> What to do: Scan the listing below and copy every line holding "computer".

[Exercise material Boundary: Start]

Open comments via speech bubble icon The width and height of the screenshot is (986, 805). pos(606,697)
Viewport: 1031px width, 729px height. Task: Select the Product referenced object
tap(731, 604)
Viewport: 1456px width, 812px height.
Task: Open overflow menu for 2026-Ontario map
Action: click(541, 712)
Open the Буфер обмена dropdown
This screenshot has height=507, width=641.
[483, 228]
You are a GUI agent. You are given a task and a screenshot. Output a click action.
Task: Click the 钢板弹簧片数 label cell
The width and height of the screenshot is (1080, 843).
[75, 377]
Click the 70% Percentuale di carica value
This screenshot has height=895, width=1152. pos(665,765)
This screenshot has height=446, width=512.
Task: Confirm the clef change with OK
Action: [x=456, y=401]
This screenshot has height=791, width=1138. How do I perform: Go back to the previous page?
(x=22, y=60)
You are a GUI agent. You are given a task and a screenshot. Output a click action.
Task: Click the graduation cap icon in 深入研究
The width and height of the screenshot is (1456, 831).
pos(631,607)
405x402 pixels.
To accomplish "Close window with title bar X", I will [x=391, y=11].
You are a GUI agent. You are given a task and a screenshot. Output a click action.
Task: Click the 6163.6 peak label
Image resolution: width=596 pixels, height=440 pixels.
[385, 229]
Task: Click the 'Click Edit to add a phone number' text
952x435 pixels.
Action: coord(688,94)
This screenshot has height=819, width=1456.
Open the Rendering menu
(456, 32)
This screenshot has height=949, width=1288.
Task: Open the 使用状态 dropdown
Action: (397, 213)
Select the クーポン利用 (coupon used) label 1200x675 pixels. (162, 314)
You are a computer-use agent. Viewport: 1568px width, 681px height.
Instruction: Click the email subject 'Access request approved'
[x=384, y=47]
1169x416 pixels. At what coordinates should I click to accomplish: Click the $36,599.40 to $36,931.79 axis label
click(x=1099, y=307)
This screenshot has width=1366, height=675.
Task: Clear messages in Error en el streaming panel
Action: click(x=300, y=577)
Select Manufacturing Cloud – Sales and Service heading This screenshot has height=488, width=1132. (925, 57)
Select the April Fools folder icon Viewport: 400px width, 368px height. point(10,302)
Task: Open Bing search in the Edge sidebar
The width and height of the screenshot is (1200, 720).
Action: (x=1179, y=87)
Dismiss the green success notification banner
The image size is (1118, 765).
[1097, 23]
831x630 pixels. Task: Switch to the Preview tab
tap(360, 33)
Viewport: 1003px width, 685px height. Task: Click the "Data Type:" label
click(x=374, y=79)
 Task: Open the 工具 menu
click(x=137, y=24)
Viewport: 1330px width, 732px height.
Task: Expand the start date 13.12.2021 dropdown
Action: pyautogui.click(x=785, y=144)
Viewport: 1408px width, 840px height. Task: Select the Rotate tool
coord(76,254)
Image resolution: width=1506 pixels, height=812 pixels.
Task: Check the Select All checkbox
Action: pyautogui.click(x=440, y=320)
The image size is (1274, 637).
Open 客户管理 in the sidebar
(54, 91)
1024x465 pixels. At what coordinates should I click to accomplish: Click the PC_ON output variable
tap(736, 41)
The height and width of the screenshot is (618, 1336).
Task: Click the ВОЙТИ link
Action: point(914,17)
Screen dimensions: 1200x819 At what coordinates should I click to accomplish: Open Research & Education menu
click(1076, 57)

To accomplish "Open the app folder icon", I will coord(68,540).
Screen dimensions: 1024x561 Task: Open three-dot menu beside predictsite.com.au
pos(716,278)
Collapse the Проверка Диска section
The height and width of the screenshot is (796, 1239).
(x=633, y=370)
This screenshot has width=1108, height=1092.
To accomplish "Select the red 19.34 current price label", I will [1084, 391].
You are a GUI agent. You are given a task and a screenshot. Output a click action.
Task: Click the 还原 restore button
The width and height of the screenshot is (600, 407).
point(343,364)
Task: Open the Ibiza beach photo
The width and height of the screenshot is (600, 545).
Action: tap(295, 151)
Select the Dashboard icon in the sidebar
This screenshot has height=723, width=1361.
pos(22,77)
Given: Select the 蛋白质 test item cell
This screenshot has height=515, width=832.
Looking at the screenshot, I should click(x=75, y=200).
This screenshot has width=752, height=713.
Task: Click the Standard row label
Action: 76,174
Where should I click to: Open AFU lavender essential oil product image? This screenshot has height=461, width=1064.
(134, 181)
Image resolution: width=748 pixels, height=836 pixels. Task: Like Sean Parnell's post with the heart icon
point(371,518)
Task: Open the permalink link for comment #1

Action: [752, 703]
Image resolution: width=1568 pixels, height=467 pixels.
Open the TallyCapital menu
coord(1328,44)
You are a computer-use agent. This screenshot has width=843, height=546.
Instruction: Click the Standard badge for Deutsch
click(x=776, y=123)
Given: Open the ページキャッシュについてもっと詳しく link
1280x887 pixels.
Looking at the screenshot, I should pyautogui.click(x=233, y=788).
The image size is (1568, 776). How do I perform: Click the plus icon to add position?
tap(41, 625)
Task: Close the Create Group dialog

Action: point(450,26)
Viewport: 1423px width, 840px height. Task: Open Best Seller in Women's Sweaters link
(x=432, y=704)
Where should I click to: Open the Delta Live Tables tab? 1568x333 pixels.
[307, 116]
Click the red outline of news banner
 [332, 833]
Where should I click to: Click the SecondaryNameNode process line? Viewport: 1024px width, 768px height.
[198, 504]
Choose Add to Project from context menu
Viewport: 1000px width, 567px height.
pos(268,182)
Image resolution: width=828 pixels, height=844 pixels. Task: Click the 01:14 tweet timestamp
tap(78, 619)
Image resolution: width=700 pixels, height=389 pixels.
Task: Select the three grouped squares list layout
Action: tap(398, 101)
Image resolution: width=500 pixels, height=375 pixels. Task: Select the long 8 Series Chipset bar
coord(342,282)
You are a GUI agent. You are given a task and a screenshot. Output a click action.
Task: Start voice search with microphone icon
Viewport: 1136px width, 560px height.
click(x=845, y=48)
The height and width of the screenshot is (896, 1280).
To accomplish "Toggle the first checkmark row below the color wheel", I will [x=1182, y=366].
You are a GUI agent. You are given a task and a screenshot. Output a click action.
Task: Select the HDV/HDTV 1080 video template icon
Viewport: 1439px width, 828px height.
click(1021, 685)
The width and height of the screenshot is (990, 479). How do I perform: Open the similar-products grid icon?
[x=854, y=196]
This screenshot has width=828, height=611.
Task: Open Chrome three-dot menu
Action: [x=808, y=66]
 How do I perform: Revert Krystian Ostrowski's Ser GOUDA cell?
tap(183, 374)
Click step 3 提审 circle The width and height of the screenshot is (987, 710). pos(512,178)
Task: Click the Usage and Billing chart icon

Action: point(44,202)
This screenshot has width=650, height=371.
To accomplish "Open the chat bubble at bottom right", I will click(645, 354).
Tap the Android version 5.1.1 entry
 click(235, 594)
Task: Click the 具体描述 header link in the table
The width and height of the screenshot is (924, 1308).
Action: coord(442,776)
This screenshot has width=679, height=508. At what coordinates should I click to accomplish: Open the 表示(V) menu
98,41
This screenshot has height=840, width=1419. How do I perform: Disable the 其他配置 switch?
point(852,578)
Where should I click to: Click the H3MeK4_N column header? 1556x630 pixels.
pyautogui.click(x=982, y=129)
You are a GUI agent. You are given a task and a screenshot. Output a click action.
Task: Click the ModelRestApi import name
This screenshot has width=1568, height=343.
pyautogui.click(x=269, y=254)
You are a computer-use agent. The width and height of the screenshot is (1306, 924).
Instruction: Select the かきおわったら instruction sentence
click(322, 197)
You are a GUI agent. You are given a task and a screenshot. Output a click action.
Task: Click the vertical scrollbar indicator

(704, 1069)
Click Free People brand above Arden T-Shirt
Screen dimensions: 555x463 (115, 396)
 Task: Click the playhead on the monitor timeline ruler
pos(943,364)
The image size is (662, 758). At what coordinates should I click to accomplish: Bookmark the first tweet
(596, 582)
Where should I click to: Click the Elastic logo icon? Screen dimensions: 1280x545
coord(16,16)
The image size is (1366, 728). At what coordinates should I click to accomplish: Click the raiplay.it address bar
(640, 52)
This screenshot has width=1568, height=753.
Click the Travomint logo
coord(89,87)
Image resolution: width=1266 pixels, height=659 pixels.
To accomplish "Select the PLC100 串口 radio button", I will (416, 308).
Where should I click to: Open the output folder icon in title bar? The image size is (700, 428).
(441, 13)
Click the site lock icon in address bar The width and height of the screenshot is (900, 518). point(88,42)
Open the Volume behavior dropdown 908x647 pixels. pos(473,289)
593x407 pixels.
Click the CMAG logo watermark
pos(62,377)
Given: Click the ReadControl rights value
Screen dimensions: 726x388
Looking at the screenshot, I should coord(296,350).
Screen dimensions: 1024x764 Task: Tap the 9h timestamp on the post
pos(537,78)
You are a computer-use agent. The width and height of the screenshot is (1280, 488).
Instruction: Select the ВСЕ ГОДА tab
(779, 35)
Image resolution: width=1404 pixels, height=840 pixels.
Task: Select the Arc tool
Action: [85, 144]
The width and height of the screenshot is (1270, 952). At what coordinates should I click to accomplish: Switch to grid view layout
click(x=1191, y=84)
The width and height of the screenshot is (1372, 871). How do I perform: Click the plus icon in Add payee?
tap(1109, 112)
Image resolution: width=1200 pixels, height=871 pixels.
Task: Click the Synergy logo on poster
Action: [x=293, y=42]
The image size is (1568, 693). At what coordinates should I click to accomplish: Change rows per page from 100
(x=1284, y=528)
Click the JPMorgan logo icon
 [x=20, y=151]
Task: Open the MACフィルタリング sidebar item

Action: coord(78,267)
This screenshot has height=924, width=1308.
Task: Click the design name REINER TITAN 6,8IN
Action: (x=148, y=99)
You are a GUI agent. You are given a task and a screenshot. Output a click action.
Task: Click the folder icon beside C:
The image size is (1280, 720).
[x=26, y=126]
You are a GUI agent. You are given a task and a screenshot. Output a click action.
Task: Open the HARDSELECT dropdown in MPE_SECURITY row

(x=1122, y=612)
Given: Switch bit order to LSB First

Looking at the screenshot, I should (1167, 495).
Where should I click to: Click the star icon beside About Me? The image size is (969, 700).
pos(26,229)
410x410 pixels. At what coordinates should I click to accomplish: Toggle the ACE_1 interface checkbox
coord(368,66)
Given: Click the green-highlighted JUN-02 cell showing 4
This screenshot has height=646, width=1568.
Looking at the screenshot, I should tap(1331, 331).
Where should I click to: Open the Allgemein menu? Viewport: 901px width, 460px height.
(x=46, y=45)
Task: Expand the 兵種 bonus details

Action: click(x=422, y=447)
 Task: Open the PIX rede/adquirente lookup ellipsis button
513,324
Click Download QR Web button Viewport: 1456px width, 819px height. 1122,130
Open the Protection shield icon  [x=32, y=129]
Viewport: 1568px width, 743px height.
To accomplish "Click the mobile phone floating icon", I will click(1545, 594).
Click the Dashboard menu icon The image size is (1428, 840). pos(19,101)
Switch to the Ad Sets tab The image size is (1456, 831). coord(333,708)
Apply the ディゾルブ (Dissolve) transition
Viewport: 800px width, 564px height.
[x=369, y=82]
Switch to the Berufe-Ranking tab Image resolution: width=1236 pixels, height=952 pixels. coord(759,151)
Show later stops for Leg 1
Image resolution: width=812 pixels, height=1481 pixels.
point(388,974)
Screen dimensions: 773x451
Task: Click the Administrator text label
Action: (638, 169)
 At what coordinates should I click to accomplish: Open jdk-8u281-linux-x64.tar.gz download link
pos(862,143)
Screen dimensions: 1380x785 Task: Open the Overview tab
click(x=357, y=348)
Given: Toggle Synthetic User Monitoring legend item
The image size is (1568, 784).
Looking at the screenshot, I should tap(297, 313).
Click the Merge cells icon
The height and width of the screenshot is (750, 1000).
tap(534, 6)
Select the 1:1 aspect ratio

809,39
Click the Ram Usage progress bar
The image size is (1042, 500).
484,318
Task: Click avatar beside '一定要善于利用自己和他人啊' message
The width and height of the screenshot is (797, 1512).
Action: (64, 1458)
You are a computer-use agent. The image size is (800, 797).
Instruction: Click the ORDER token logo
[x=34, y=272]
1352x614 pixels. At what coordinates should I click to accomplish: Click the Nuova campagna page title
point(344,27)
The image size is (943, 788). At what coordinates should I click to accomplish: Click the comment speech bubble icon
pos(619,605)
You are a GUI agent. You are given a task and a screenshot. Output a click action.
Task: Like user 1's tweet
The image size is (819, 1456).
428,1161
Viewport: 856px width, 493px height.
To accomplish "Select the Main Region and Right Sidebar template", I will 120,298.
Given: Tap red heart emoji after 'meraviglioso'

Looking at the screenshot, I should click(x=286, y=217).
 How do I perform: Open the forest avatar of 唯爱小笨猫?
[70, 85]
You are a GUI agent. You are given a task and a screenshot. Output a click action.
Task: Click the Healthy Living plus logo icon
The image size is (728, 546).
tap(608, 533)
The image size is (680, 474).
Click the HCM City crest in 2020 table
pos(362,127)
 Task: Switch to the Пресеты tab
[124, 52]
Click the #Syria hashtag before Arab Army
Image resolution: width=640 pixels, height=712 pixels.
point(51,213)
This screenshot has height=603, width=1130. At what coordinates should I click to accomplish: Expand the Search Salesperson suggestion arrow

[Exercise material Boundary: End]

> Written response:
You are a computer-use agent. Viewport: 1568px width, 681px height.
You are a computer-use agent. This screenshot has width=843, height=546.
You are a computer-use agent. The width and height of the screenshot is (1306, 924).
You are a computer-use agent. The width and height of the screenshot is (1280, 488).
You are a computer-use agent. The image size is (800, 797).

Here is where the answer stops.